Re: [PATCH] hugetlbfs: change put_page/unlock_page order in hugetlbfs_fallocate()

From: Mike Kravetz
Date: Sun Aug 27 2017 - 13:16:07 EST


On 08/26/2017 12:11 PM, Nadav Amit wrote:
> hugetlfs_fallocate() currently performs put_page() before unlock_page().
> This scenario opens a small time window, from the time the page is added
> to the page cache, until it is unlocked, in which the page might be
> removed from the page-cache by another core. If the page is removed
> during this time windows, it might cause a memory corruption, as the
> wrong page will be unlocked.
>
> It is arguable whether this scenario can happen in a real system, and
> there are several mitigating factors. The issue was found by code
> inspection (actually grep), and not by actually triggering the flow.
> Yet, since putting the page before unlocking is incorrect it should be
> fixed, if only to prevent future breakage or someone copy-pasting this
> code.
>
> Fixes: 70c3547e36f5c ("hugetlbfs: add hugetlbfs_fallocate()")
>
> cc: Eric Biggers <ebiggers3@xxxxxxxxx>
> cc: Mike Kravetz <mike.kravetz@xxxxxxxxxx>
>
> Signed-off-by: Nadav Amit <namit@xxxxxxxxxx>

Thank you Nadav.

Reviewed-by: Mike Kravetz <mike.kravetz@xxxxxxxxxx>

Since hugetlbfs is an in memory filesystem, the only way one 'should' be
able to remove a page (file content) is through an inode operation such as
truncate, hole punch, or unlink. That was the basis for my response that
the inode lock would be required for page freeing.
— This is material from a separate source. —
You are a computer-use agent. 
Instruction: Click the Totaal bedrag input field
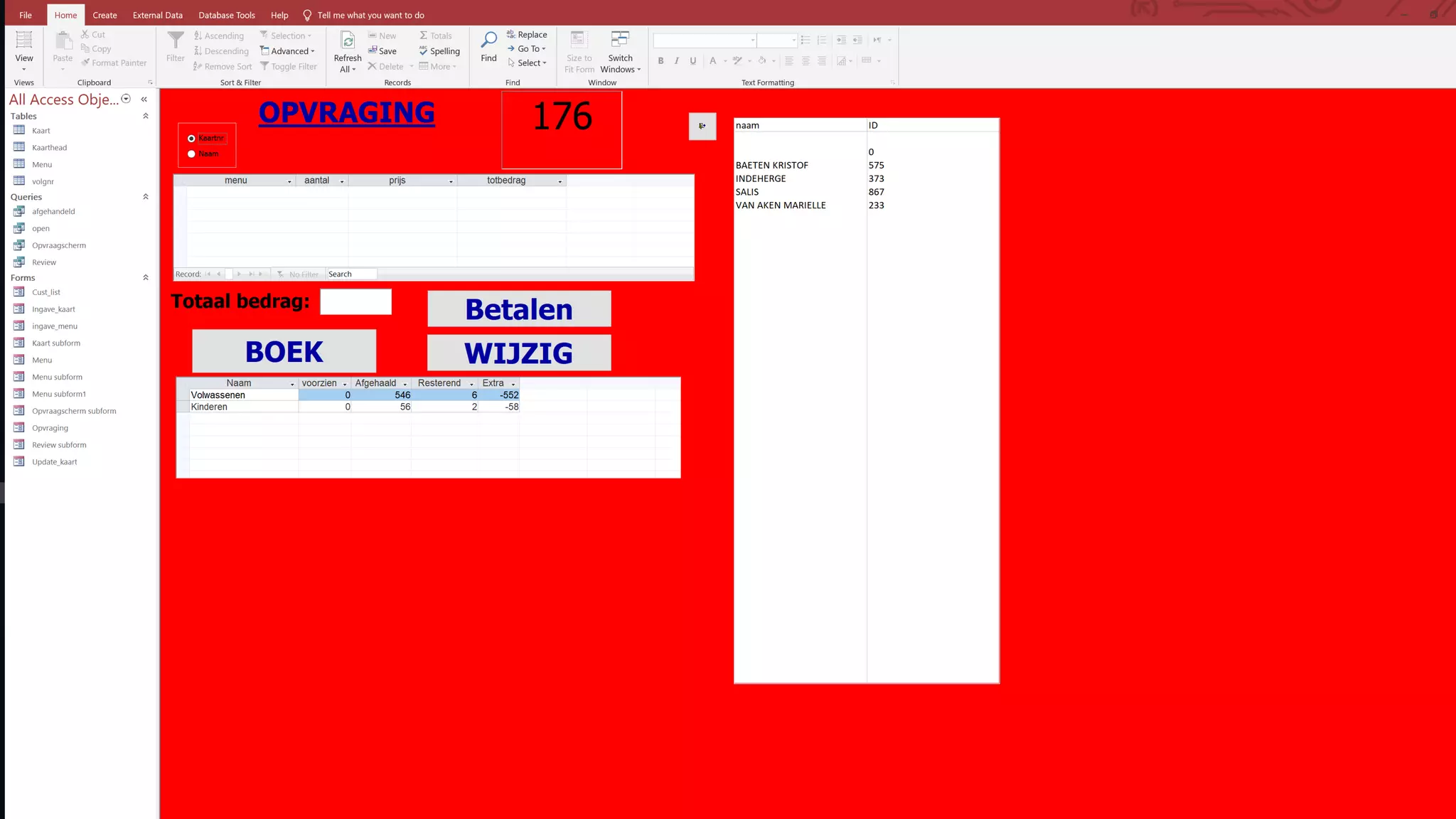355,301
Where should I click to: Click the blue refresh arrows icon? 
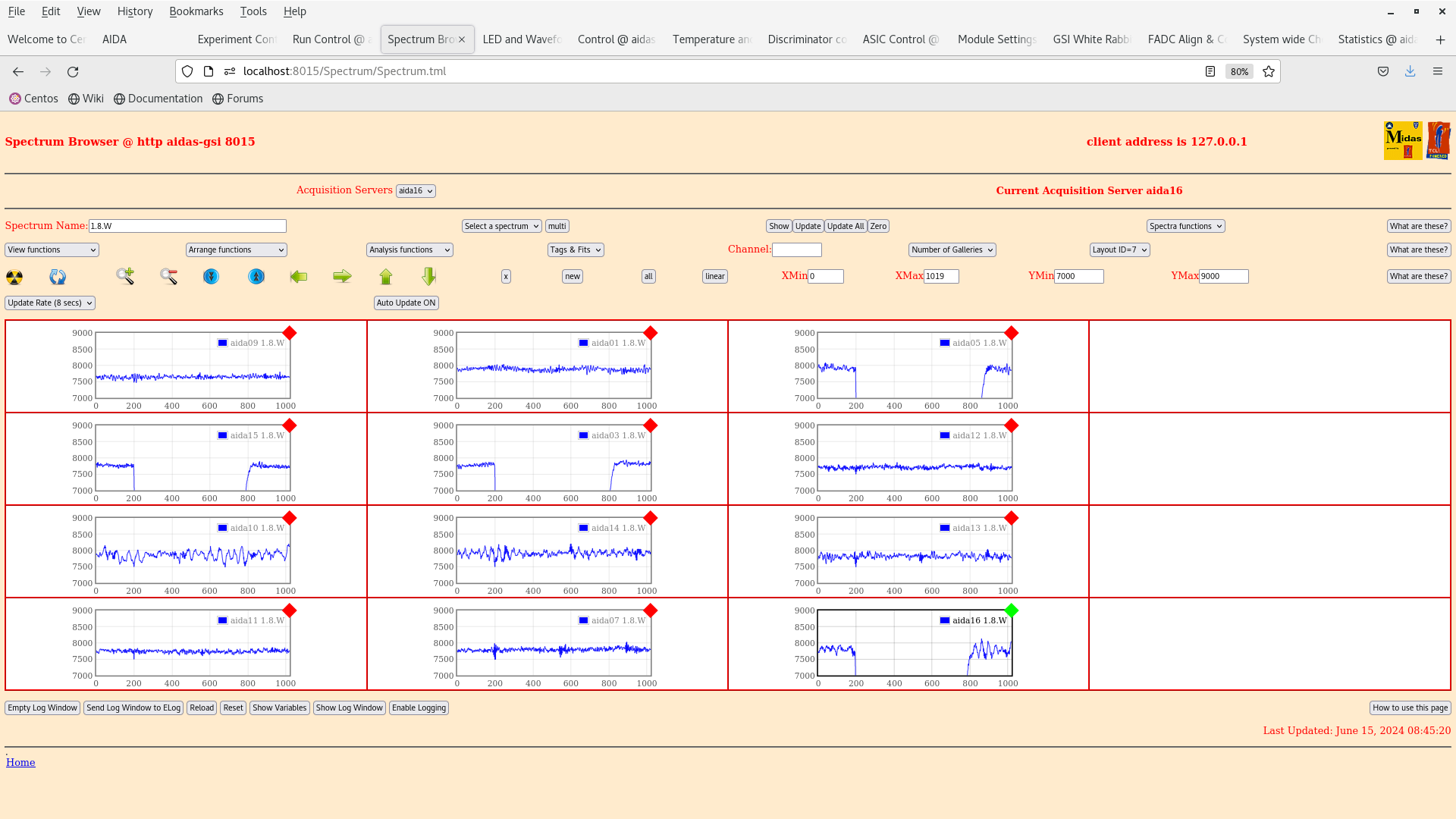(58, 277)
Eric's question about sys_fadvise64(POSIX_FADV_DONTNEED) is interesting.
I was expecting to see a check for hugetlbfs pages and exit (without
modification) if encountered. A quick review of the code did not find
any such checks.

I'll take a closer look to determine exactly how hugetlbfs files are
handled. IMO, there should be something similar to the DAX check where
the routine quickly exits.
--
Mike Kravetz

> ---
> fs/hugetlbfs/inode.c | 4 ++--
> 1 file changed, 2 insertions(+), 2 deletions(-)
>
> diff --git a/fs/hugetlbfs/inode.c b/fs/hugetlbfs/inode.c
> index 28d2753be094..9475fee79cee 100644
> --- a/fs/hugetlbfs/inode.c
> +++ b/fs/hugetlbfs/inode.c
> @@ -655,11 +655,11 @@ static long hugetlbfs_fallocate(struct file *file, int mode, loff_t offset,
> mutex_unlock(&hugetlb_fault_mutex_table[hash]);
>
> /*
> - * page_put due to reference from alloc_huge_page()
> * unlock_page because locked by add_to_page_cache()
> + * page_put due to reference from alloc_huge_page()
> */
> - put_page(page);
> unlock_page(page);
> + put_page(page);
> }
>
> if (!(mode & FALLOC_FL_KEEP_SIZE) && offset + len > inode->i_size)
>